Seeing Richard thinks I have blue (?blood) in (my) veins, I'd better respond nobly and 
quickly...

> Yes the db server and the webserver are on the same box, local
> connections are much faster than network ones according to mysql.  When
> the site is busy the percent of the system being used by mysql and that
> being used by PHP/Apache, I estemate would be around 90%-10% so if I get
> the db load down I'll have smooth sailing.

=sounds like a plan - unless you simply up the h/w and/or performance... (but you'll 
have thought of that one
first)

> I'm not attempting to elimate the compalition of PHP, I just want to
> eliminate some database queries.  I don't particually care for the idea
> if writing static html files. I've had really bad experiences with stale
> files our old system.

=I'm intrigued. Surely rendering the pages as db-less='static' PHP is going to be just 
as much work as preparing
them as HTML (with the attendant performance improvement).
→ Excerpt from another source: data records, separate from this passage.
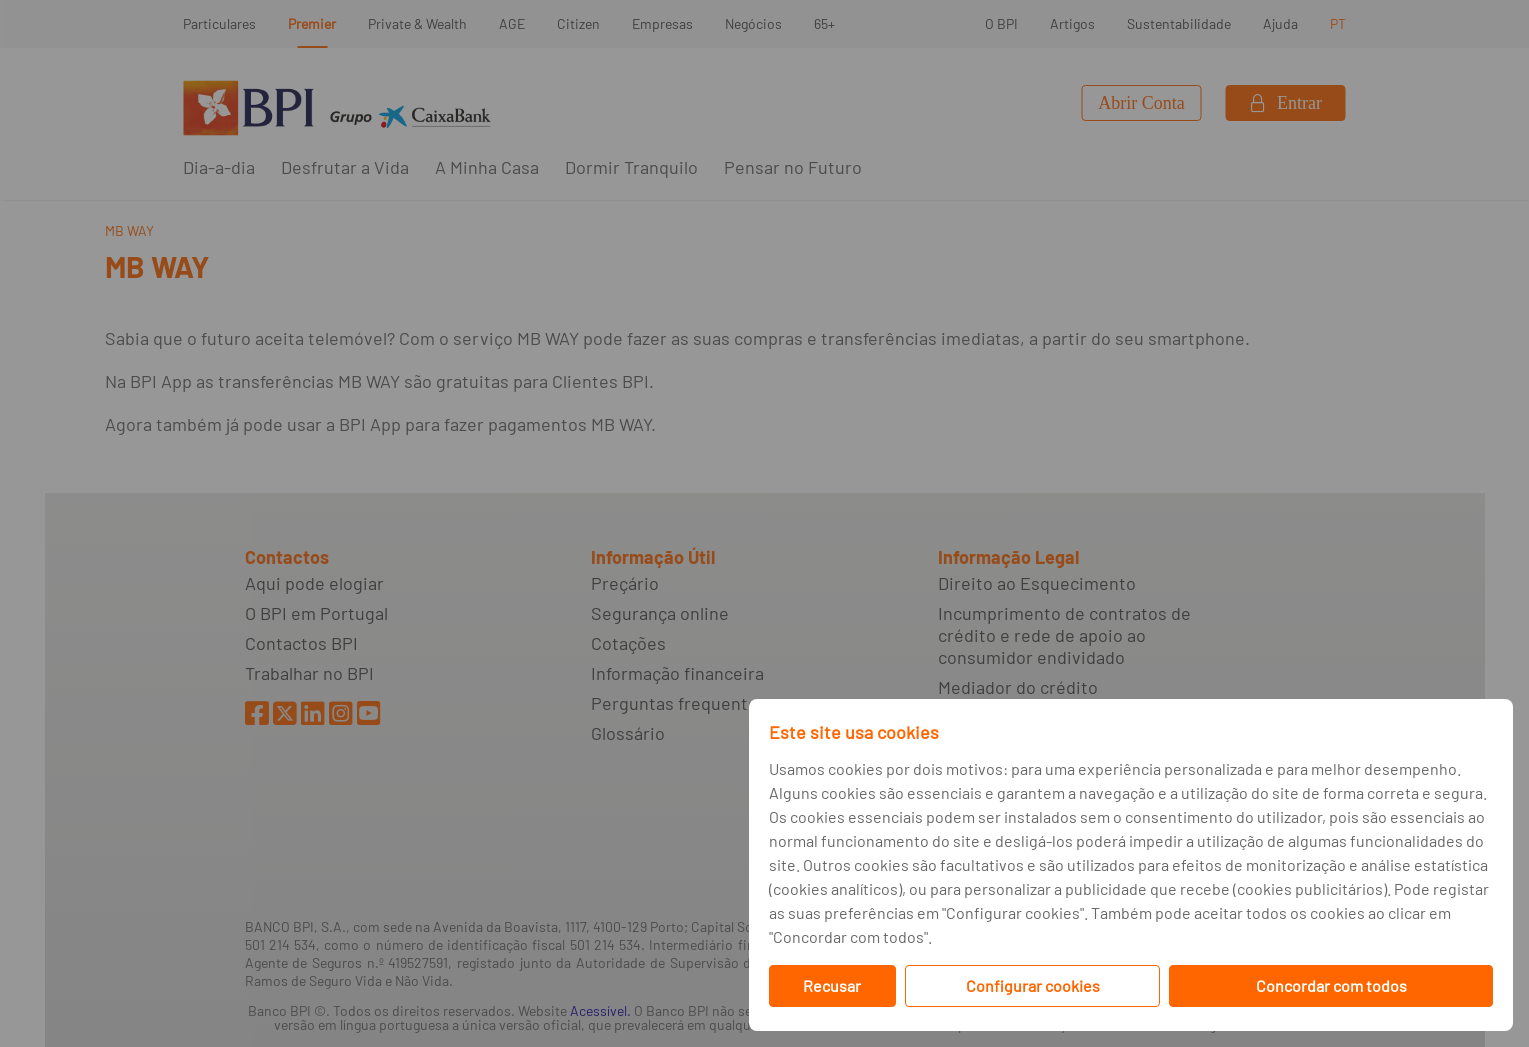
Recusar (832, 985)
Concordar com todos (1331, 985)
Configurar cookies (1033, 985)
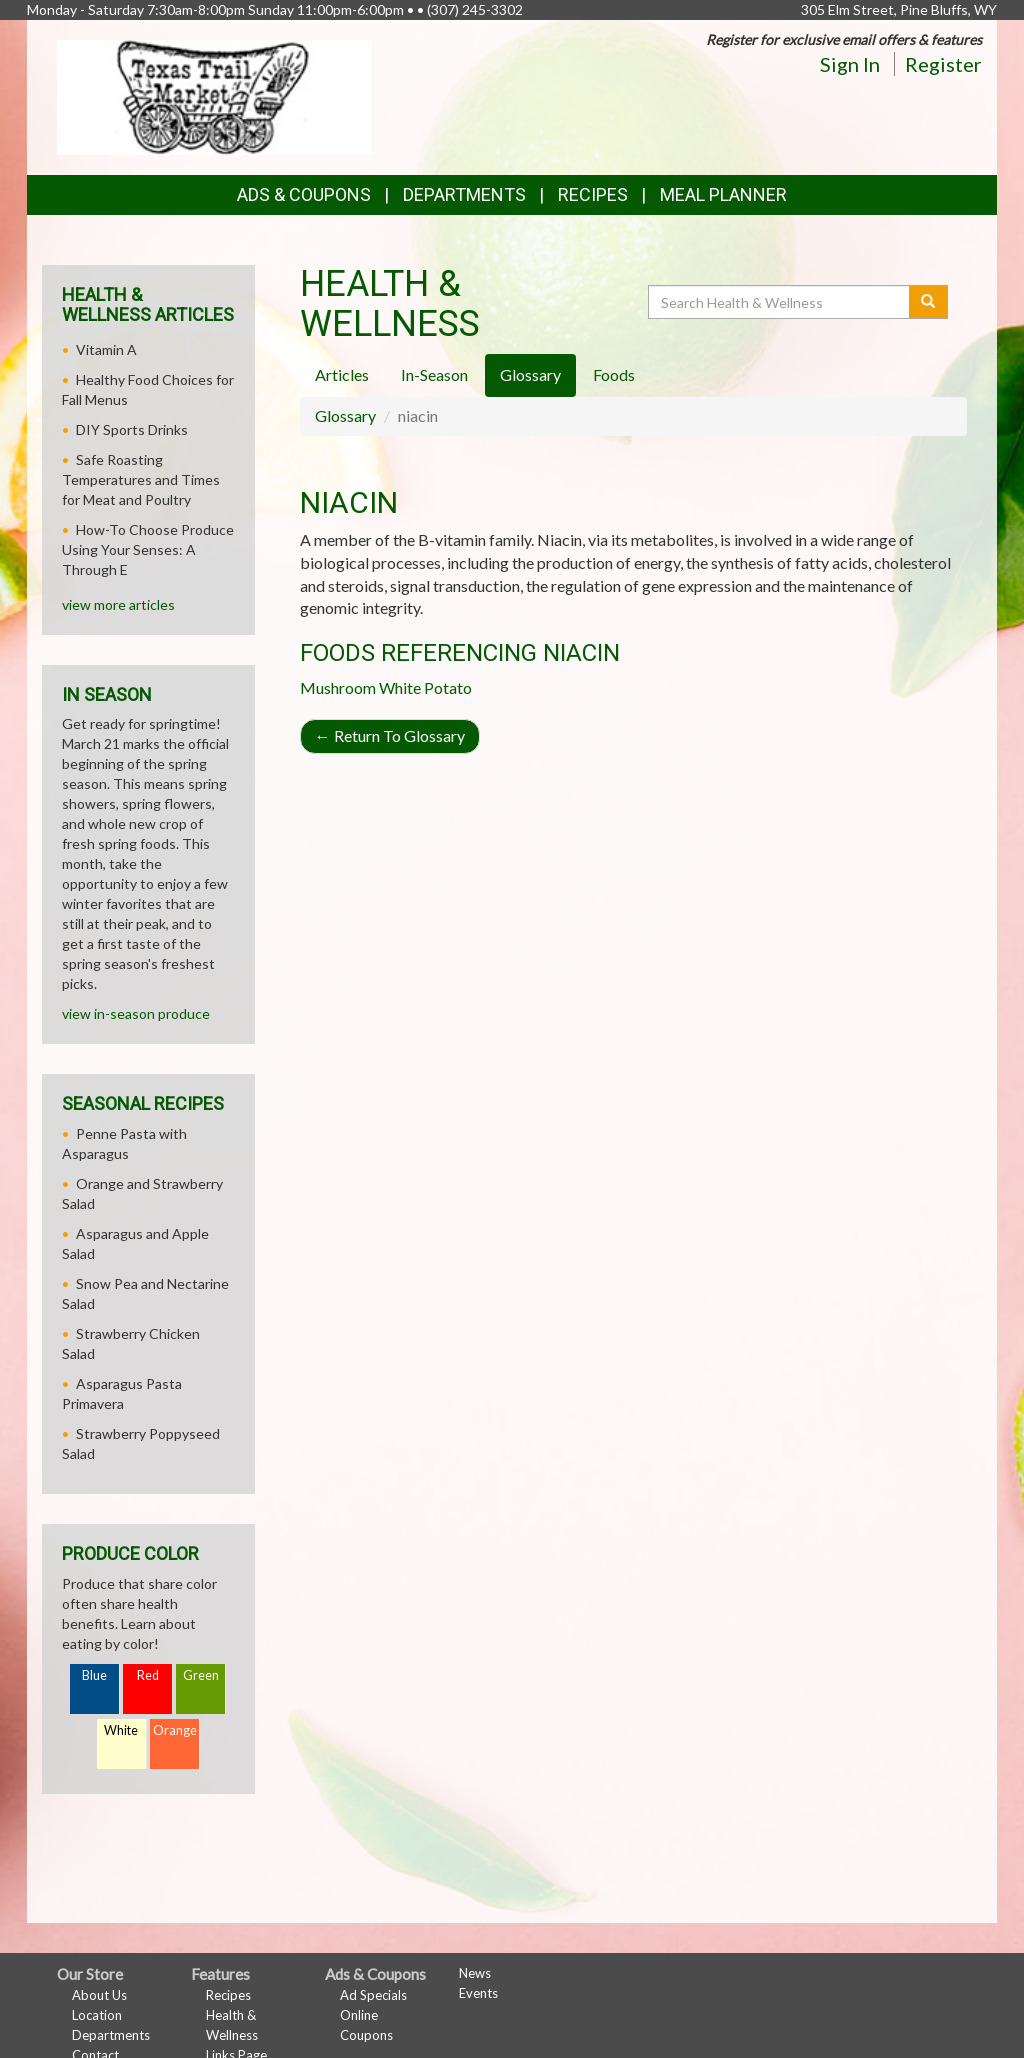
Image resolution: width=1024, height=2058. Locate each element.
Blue (94, 1675)
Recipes (593, 194)
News (475, 1973)
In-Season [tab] (434, 374)
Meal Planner (723, 194)
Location (97, 2015)
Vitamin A (106, 349)
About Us (99, 1995)
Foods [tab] (614, 374)
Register (943, 64)
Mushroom (338, 687)
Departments (111, 2035)
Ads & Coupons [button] (304, 194)
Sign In (850, 64)
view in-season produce (136, 1013)
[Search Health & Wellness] (780, 302)
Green (201, 1675)
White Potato (425, 687)
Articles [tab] (342, 374)
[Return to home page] (214, 95)
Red (148, 1675)
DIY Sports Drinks (132, 429)
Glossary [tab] (530, 374)
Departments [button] (464, 194)
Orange (175, 1730)
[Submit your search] (928, 302)
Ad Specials (373, 1995)
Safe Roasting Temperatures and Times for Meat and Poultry (141, 479)
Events (478, 1993)
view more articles (118, 604)
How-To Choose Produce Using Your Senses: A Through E (148, 549)
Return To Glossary (390, 735)
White (121, 1730)
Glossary (345, 415)
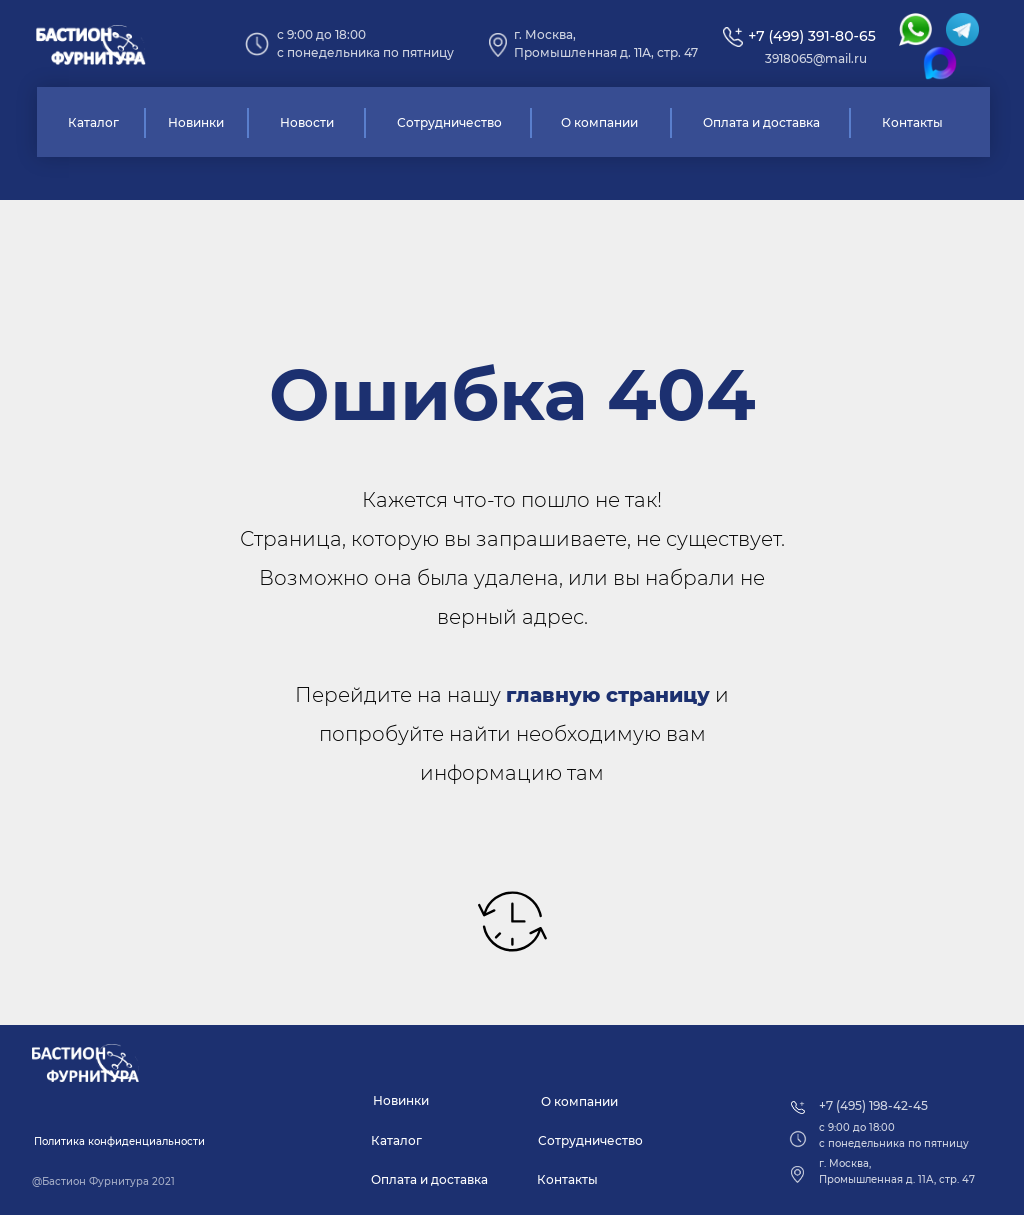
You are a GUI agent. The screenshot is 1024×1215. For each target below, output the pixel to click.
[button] (119, 1142)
=Before we got into three-level systems, static stale pages were a real problem as 
soon as volumes got 'up
there'. However you will be generating the static pages (whether in HTML or PHP) from 
a database back-end. Thus
it would be simple to catalog each 'view' (can I call them that seeing MySQL doesn't 
offer db views at the
moment) in the self-same db, together with an expiry date-time. As new 'views' are 
being generated the db
back-end can also order the termination of expired/stale views - you yourself talk 
about TTL below, all I'm
doing is suggesting moving it 'forward' to view-creation time!

> The way I'm exploring now is to build a caching layer between the php
> application and mysql.
>
> I want the app to query the caching layer just about the same way it
> queries the database, but add a few other details, time to live, cache
> name etc.  The caching layer will check to see if the query is cached,
> make sure it's not expired, and return the data just like a result set
> from the db query.  If it is expired, or doesn't exist then it will
> query and create the cache file for next time.
>
> I'm leaning toward storing the data in XML, and kicking around the idea
> of storing it on a ram disk so it would have killer fast access time.

=isn't one of the criteria of using RAM disks, space requirement minimisation (he says 
getting the theme firmly
between his teeth...)

=yes it would require less storage to hold the data, than to hold the entire HTML page 
- but what do the
percentage figures really look like.

=It sounds like a good idea to me - although XML is not exactly storage-friendly.

> I expected to get tons of links to libraries or other apps that have
> data caching, I'm quite supprised that I haven't yet.

=sorry, I wish I could remember where I saw that article.